Monday, June 24, 2013

the first LGBT community

`When I think of a community I think of  two things. One is a physical place where people live, work, shop,etc. and have some kind of organized civic system. The other is a group of people who don't necessarily live close together, it could even be national, but have a shared set of values, goals, identities and life-styles. So, for LGBT's the closest thing to the former definition of community in the 19th century was none other than San Francisco.
    From it's very beginning San Francisco was an ''outlaw'' town and it's history of tolerance for LGBT's goes back to it's beginning, too. This tolerance for LGBT's stemmed from a relaxed attitude toward any illegal activities. It was a male dominated city for most of the 19th century with a high percentage of racial and ethnic diversity. But there was a lot of racial tension and prejudice and there was a slave trade going on, too. People were being kidnapped and forced into seamanship or taken to China for slave labor. If you were taken you were ''shanghaied.''
    People, mostly men, flocked there in 1849-50 looking for gold and the population kept growing from then on. The cities tolerance of same-gender love and different forms of gender expression stemmed from it's constantly changing social demographics. In 1850 same-sex dancing and what we call ''drag shows'' were common and considered acceptable. This is not to say that LGBT's could walk down the street holding hands and there were no legal protections.

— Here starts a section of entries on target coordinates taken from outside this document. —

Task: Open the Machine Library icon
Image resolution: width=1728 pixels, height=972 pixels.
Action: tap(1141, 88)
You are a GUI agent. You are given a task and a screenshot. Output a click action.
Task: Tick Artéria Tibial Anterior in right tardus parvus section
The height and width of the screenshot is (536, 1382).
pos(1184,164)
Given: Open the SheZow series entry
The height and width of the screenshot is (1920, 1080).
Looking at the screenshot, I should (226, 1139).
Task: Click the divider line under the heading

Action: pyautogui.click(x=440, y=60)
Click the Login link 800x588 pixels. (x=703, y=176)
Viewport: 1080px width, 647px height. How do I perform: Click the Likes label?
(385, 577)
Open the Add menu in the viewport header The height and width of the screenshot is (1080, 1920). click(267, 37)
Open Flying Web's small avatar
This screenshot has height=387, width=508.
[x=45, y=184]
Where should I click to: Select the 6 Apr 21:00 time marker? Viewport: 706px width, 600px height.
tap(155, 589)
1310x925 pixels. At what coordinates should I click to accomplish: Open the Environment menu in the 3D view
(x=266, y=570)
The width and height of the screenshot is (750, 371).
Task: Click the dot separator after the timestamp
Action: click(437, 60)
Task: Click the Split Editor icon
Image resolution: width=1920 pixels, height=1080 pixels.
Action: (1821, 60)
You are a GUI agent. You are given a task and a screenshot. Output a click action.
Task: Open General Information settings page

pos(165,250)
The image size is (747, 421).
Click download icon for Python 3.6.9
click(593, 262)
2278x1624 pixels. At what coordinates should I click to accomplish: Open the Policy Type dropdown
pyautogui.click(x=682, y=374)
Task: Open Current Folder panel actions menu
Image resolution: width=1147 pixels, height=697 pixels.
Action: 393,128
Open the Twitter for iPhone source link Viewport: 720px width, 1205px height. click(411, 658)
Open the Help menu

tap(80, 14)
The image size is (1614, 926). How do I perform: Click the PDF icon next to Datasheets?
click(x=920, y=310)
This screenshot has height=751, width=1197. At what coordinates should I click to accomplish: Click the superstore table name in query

    There is a school of thought, and I personally agree with it, that says LGBT communities thrive in economies/environments where income is not dependent on the family unit or ''family farm'' for survival. Most 19th century Americans lived on family farms. People who lived in urban areas had to work in trades but most, if not all, other cities enforced their sodomy laws. There was no same-sex dancing and drag shows in the Eastern cities. But if you couple independent labor with a relaxed attitude toward ''sodomy'' and gender expression it makes sense that some semblance of an LGBT community would blossom.